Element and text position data
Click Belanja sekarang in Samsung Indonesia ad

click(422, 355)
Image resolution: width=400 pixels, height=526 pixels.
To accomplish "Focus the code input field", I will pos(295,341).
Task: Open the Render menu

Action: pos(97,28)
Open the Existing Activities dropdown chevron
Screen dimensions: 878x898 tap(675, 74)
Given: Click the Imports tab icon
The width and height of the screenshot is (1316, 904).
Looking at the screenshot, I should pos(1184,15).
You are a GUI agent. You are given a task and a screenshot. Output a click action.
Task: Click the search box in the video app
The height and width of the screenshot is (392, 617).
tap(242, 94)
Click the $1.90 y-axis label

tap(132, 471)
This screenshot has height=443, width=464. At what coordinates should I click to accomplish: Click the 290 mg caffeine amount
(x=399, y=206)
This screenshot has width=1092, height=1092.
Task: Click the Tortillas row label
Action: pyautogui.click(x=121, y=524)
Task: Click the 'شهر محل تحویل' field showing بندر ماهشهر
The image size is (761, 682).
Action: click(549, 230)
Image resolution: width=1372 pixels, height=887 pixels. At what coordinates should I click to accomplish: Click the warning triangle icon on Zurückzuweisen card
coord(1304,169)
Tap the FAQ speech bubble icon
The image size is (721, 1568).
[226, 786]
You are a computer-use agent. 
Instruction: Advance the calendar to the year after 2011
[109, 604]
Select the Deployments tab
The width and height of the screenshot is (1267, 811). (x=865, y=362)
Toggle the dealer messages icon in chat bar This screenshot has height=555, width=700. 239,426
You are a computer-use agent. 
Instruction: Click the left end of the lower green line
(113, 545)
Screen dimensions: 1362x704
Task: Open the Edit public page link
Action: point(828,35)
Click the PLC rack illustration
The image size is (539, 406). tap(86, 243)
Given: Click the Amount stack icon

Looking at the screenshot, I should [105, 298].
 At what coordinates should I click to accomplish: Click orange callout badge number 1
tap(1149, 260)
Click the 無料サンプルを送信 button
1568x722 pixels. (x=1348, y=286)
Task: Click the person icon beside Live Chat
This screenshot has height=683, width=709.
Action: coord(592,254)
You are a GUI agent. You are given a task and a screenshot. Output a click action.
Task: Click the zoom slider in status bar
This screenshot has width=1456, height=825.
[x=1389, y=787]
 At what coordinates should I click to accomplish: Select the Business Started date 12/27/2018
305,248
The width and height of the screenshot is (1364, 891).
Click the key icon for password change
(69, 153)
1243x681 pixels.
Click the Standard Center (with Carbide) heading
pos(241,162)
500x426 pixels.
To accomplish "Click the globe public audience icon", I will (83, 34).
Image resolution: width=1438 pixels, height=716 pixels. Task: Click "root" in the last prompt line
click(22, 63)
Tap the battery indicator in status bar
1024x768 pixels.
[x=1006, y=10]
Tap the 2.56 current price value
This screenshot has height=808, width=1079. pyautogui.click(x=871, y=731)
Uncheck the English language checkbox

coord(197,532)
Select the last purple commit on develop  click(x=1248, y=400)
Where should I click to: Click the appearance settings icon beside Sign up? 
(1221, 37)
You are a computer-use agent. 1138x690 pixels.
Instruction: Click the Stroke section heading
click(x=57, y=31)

TASK STATEMENT:
Rewrite everything in the material from the line containing "Uncheck the English language checkbox" down to its end, swapping "checkbox" for "check box" and leaving all else unchanged.

RIGHT ANSWER:
Uncheck the English language check box

coord(197,532)
Select the last purple commit on develop  click(x=1248, y=400)
Where should I click to: Click the appearance settings icon beside Sign up? 
(1221, 37)
You are a computer-use agent. 1138x690 pixels.
Instruction: Click the Stroke section heading
click(x=57, y=31)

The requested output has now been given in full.